I've got a collection of a couple hundred or so pictures that I'd like to see organized by eco-services or plant relationships instead of biological classification.
BTW: You don't need an expensive zoom, if you can find a decent magnifying glass to hold out in front of your lens.
The way I understand the pollination/beneficial situation for gardeners and farmers goes something like this:
Honeybees are efficient pollinators, but usually stick to one or two sources for a season. So they're good for monocultures and near
trees and orchards.
Bumblebees are the best all-around pollinators because they have lots of hairs and are the sloppiest eaters. They have to visit a lot of flowers everyday. They have really long tongues to get into flute flowers. Like all 'wild' bees they like the edges.
Solitary bees like
Masons, carders, diggers, furrow and leaf-cutter bees are great generalists, too. They live in walls,
wood or the ground. Good for medium and large sized flowers but they can work the tiny flowers on any umbels that can hold them up.
There are lots of
tiny parasitic wasps that need those umbels with the tiny flowers (like the parsley family). Some of these wasps lay eggs in
pests like stinkbugs and caterpillars,
Cuckoo bees pollinate the small flowers but their larvae eat their host bee larvae.
Yellow and black
wasps are general predators of bees, flies, spiders and bugs. Some are good, some aggressive. No hair, so they don't pollinate much.
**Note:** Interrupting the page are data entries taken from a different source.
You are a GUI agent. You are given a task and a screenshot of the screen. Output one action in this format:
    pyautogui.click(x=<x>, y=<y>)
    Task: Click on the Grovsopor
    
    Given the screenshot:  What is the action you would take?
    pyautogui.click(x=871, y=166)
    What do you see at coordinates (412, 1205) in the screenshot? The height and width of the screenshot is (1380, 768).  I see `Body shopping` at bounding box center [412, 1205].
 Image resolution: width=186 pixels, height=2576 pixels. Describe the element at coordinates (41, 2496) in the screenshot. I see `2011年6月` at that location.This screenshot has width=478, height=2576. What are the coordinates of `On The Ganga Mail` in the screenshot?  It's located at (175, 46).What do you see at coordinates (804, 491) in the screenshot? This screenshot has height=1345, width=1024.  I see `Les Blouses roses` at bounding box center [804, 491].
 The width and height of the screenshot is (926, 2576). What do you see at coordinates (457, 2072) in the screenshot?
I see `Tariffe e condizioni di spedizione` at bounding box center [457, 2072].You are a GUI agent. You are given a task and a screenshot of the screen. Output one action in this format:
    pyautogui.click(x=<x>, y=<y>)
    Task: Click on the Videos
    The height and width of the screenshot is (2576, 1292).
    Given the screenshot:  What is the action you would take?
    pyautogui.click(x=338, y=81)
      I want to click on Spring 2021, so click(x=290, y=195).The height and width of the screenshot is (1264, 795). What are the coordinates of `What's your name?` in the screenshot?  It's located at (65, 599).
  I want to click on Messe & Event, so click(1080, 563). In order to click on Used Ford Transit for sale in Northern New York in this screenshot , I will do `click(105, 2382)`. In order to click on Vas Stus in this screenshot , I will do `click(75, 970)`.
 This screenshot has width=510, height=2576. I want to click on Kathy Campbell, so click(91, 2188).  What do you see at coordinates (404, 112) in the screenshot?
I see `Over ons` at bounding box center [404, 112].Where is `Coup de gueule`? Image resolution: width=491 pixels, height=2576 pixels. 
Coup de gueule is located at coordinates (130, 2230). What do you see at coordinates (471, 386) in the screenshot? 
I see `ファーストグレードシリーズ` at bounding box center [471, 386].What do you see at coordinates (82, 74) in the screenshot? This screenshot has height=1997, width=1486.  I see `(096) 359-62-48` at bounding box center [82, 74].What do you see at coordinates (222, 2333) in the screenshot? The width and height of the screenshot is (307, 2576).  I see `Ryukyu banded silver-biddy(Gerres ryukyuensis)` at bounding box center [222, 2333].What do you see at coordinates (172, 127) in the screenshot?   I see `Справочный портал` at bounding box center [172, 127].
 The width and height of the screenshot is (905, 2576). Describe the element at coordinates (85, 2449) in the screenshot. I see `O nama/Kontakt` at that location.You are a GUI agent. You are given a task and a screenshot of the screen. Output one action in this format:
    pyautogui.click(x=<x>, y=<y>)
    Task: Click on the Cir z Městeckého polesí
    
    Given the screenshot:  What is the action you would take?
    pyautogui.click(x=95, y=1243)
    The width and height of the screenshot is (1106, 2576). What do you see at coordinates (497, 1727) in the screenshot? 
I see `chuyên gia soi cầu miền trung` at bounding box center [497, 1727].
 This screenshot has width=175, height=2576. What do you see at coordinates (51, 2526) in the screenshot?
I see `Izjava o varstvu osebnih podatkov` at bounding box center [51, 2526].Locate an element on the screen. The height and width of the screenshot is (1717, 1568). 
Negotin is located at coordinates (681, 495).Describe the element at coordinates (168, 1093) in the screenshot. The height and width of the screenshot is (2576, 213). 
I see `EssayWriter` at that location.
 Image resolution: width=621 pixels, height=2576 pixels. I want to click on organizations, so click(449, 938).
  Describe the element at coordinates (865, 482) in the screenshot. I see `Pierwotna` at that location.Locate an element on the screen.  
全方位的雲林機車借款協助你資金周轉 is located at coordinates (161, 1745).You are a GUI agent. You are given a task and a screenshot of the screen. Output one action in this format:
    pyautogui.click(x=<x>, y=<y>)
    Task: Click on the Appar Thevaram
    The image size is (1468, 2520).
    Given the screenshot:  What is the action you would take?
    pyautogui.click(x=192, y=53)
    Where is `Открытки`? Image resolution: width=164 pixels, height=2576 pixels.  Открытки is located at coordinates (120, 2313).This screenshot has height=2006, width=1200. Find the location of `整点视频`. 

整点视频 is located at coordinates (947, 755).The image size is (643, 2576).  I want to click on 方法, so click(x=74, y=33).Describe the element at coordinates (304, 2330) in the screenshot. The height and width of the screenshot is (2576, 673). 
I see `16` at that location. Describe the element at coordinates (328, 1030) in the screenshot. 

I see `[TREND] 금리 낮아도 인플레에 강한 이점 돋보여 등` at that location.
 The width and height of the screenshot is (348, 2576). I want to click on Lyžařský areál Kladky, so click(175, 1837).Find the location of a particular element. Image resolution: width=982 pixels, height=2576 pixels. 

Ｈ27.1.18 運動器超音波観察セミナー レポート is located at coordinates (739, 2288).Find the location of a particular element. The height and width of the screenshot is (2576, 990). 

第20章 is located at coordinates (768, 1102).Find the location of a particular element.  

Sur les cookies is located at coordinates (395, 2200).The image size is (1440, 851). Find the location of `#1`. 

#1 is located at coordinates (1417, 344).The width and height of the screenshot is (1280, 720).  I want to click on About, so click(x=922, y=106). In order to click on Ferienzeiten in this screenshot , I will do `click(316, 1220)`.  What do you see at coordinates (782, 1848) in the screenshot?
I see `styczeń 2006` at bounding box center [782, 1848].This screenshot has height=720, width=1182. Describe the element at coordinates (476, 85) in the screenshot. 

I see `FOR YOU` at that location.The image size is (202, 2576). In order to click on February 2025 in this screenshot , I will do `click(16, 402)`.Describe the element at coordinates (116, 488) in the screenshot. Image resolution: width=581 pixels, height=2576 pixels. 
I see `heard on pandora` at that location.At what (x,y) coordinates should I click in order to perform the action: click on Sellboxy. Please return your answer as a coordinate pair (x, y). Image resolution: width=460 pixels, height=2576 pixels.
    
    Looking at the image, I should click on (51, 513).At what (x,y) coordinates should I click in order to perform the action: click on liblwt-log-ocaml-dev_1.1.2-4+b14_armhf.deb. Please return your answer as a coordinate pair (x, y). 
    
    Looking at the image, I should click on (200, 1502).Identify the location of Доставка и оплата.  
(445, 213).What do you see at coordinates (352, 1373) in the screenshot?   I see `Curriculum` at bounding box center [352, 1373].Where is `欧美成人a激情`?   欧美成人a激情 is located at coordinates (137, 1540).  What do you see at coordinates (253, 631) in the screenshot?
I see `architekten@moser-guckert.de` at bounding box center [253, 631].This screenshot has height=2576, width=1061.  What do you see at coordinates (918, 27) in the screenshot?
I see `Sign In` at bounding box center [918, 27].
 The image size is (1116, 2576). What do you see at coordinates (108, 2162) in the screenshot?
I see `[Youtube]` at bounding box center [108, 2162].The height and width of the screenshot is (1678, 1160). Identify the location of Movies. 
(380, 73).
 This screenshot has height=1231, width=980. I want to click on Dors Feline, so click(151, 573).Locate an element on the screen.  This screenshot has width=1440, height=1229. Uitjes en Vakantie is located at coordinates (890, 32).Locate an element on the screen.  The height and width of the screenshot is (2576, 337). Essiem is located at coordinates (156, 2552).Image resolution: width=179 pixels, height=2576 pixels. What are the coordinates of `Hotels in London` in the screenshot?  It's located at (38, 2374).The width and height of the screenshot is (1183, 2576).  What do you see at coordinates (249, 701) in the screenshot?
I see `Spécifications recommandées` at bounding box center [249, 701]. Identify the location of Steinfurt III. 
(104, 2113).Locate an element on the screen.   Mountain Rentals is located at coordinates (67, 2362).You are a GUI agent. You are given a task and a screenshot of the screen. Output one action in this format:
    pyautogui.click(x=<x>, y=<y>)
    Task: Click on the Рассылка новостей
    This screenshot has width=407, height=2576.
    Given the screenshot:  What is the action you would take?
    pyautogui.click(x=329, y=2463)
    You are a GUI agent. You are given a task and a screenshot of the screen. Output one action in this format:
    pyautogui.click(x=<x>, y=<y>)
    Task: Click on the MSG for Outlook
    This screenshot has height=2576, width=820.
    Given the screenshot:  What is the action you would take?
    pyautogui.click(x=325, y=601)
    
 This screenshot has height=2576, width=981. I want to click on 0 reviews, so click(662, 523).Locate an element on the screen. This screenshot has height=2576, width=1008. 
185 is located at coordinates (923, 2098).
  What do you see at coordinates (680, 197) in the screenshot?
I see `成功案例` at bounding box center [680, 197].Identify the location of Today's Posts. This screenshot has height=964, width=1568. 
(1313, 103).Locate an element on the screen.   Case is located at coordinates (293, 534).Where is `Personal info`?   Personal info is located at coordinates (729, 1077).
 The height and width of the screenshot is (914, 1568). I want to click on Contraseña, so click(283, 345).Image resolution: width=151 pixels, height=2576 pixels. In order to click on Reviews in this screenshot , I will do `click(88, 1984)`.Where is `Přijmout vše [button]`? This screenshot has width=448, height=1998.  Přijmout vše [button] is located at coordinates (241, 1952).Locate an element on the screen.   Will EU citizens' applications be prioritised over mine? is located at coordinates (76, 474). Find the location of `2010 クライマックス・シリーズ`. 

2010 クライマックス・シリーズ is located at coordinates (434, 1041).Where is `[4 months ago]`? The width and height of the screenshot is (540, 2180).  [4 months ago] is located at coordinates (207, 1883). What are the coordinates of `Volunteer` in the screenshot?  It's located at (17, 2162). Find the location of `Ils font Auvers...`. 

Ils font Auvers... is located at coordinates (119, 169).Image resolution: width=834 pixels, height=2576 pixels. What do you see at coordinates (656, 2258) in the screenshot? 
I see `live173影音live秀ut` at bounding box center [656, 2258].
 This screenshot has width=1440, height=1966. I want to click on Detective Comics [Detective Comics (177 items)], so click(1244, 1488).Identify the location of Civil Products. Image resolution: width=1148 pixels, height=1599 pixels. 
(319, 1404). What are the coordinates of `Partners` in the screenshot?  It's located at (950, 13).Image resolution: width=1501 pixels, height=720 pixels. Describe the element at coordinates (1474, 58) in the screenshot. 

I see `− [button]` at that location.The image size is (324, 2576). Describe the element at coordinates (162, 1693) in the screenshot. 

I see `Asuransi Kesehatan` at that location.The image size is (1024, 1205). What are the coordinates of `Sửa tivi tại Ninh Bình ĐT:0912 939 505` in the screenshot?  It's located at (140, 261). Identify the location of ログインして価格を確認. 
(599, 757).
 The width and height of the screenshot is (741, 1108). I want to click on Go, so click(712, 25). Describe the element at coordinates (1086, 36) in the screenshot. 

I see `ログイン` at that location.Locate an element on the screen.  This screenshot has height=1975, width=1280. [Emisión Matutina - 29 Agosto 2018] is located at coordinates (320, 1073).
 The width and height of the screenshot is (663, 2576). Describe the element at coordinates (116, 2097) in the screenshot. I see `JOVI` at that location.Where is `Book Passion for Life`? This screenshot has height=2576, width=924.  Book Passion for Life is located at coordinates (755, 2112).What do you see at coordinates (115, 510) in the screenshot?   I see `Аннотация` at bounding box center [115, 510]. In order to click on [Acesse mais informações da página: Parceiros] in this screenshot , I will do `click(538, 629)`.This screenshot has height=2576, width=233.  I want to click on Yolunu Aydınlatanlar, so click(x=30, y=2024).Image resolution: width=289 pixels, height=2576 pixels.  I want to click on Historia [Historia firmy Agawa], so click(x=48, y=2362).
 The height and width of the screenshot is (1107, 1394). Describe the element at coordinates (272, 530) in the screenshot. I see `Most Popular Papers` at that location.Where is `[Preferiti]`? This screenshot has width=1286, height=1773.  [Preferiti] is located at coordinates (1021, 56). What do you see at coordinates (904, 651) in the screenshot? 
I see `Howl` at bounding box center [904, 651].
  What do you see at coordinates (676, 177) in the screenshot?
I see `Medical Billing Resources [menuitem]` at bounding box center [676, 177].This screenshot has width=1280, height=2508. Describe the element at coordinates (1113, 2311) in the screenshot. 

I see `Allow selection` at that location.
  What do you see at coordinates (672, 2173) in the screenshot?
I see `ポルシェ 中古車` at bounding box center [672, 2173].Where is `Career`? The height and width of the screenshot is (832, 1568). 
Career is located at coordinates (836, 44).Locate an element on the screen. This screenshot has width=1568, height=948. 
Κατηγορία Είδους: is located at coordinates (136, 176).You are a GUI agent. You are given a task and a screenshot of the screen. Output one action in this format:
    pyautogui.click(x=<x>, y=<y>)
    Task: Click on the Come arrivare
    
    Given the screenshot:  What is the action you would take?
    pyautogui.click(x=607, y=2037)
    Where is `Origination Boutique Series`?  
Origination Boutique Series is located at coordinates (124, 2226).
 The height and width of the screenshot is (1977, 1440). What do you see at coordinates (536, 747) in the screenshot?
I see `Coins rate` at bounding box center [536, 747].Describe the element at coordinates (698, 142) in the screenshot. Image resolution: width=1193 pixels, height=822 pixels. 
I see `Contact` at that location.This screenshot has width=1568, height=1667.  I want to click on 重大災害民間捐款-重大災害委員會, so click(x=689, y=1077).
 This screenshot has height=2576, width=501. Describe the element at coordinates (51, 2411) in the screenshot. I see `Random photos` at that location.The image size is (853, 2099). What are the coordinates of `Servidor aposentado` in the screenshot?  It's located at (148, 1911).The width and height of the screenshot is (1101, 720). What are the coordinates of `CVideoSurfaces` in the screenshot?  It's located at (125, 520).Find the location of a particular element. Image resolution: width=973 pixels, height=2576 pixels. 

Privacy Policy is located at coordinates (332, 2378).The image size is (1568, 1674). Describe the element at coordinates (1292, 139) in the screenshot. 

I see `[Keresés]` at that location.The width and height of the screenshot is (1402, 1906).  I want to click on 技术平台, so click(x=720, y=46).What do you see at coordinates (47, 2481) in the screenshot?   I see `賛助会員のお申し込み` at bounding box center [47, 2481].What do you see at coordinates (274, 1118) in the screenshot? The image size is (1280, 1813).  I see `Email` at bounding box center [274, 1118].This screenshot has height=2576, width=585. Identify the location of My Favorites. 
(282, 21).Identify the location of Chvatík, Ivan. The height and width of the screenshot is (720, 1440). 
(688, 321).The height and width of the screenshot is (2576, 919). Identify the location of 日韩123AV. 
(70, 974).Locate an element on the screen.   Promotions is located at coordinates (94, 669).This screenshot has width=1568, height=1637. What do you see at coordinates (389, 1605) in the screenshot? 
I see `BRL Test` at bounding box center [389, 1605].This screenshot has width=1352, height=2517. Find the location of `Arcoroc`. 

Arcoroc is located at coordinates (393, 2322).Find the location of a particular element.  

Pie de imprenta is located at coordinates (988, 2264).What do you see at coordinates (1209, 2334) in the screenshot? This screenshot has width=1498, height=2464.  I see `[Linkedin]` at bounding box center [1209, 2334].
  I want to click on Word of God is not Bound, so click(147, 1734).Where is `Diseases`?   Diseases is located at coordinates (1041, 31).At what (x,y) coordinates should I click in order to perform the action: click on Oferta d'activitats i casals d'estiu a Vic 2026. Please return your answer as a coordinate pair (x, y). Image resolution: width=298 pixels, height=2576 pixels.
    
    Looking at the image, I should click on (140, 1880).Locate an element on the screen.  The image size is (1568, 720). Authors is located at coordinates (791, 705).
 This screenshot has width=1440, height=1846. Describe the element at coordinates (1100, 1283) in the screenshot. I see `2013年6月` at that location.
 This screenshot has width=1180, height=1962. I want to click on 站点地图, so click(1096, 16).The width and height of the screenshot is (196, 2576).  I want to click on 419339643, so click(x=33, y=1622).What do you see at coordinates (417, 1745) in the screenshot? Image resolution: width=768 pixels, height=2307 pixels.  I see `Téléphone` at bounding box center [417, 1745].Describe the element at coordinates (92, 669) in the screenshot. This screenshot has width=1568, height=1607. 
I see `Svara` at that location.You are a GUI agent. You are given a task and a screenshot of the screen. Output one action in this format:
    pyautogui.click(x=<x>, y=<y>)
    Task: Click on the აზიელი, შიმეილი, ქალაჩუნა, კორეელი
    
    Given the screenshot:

The yellow and black striped, smooth-skinned flies (colored like wasps) are
Hoverflies. The hairless adults eat nektar or pollen, but their larvae eat as many aphids, sometimes mosquito larvae in
water, as voraciously as ladybugs.
Ladybugs and
Lacewings are great for aphid control, both in adult and larvae stages. Neither really pollinate (no hairs).
Butterflies and
moths are okay pollinators, but their babies can be voracious caterpillars. Not bad if you have birds or big wasps.
Dragonflies are tyrannosaurus of the sky. They can eat anything flying, and lots of them.
There are also types of
parasitic fly that stick their eggs on bugs and beetles, which soon hatch and turn the pest into lunch, keeping their populations down. I don't think they're major pollinators, but beneficial.
And
Ground Beetles are pretty hungry for slug eggs, fallen plantbug eggs, anything near the ground at night.
The big obstacle is their number and variety depending on where you live. Maybe one day.